**EXTRACT**

##########

January 20, 1991|Roberto Rodriguez | Roberto Rodriguez writes a column in Washington

WASHINGTON — For the last few months, not a day has gone by that I haven't paused to think about a brother who enlisted during the height of the Vietnam War and whom I've seen but a half-dozen times in the past 20 years.

For the last few days, I haven't stopped thinking about him. When I last heard from him, two days before the U.S. attack on Iraq, he was in Army fatigues somewhere in Saudi Arabia.

As the bombings have intensified and as U.S. troops have massed near the Saudi/Kuwaiti border, anticipation looms over the possibility of "the mother of all battles."

Memories of my 41-year-old brother John are from the streets of East Los Angeles. I've never forgotten that it was he who received the brunt of the worst racism when we first arrived, 30 years ago, from Mexico.

But right now, my mind takes me back to Tijuana, when he was still Juan and an altar boy. My mind keeps going back and forth from the nation's capital, to war, to childhood.

Here there is heightened tension. Security is extremely tight around the White House, the Capitol, the Pentagon and all federal buildings and monuments.

But despite the heavy fortifications around the White House, thousands of protesters have been permitted to gather daily in front of it since last Sunday. While the President has said we are in the Middle East to liberate Kuwait, the protesters march to chants of "No blood for oil."

As I passed by the White House the morning after the war began, the mood of the protesters seemed angrier. But when I went by later that same day, after word arrived that Israel had been attacked, the mood had become more somber.

The protesters have been calling for peace yet, as the bombings continued, all I thought about was my brother's safety. I know the war is wrong and I know that it is black and brown soldiers that will bear the brunt of the casualties.

And normally, I'd be out with the protesters--not as a journalist but as an outraged taxpayer. I've done that so many times in opposition to U.S. policies toward Central America and South Africa. But right now, I'm not thinking the way I normally do.

I'm thinking that, like a generation ago, a war threatens once again to rip the nation apart. The majority seem to think Saddam Hussein is evil. The protesters on the other hand, speak of George Bush as the reincarnation of Genghis Khan.

I don't care who's the most evil and I don't care who's right or wrong. I just want it to stop. Actually, I do care, but the mesmerizing news of the escalating war and the non-stop ringing of my telephone does not permit me to debate the issue rationally. There's a chain of concern about my brother that extends from Los Angeles to Mexico City, to El Paso, Texas to Aguascalientes, Mexico, where most of our relatives live.

The thought reverberates in my mind that our family is not alone. The chain of concern is endless, uniting families across the country--perhaps broken only in the halls of power.

I keep remembering that only two members in Congress have sons fighting in the Middle East--Reps. Jerry F. Costello (D-Ill.) and E. Kika De la Garza (D-Tex.).

In the congressional debate regarding the war, De La Garza voted to support the President while Costello voted to allow the sanctions to work.

I agree with Costello who acknowledges that he can't be objective, but is convinced that if all the decision-makers had family in the gulf, they would have thought twice before acting.

For the moment, I envy all those who can remain objective.

##########

**TASK REQUIREMENTS**
Please list every place the column names along the chain of concern about the writer's brother.

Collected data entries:
##########

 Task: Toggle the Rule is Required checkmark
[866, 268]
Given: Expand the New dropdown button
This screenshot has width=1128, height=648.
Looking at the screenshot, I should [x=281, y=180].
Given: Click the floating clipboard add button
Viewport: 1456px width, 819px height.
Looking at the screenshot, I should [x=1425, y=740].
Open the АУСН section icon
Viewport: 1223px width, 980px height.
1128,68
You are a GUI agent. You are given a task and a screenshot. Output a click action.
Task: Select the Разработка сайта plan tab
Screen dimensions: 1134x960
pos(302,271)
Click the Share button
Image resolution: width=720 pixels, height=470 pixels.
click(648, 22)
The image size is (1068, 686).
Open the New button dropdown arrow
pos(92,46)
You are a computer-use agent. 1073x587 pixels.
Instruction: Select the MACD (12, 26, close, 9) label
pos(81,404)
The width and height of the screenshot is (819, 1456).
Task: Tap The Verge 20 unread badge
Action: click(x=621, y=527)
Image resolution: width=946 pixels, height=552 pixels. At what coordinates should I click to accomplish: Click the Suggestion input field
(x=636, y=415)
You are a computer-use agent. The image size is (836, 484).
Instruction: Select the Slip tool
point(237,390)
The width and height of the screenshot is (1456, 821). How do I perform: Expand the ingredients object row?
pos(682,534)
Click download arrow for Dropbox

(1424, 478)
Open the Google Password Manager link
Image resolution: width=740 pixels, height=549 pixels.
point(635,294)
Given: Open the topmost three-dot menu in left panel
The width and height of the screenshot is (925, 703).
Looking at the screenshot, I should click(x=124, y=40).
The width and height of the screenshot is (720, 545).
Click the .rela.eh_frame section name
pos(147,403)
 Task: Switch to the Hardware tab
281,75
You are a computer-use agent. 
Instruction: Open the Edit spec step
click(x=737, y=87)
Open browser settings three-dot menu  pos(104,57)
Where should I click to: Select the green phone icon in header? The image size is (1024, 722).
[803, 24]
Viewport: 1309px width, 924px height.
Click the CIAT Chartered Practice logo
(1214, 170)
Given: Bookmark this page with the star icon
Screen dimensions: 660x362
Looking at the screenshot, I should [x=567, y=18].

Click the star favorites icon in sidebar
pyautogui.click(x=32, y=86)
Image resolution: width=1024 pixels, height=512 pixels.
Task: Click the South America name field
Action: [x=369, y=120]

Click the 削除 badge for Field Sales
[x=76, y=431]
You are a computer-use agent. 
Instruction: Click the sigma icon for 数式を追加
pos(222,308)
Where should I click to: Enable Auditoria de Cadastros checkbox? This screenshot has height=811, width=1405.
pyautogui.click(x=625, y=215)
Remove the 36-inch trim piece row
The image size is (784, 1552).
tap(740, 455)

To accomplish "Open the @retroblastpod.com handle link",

##########

**REPLY**
Los Angeles; Mexico City; El Paso, Texas; Aguascalientes, Mexico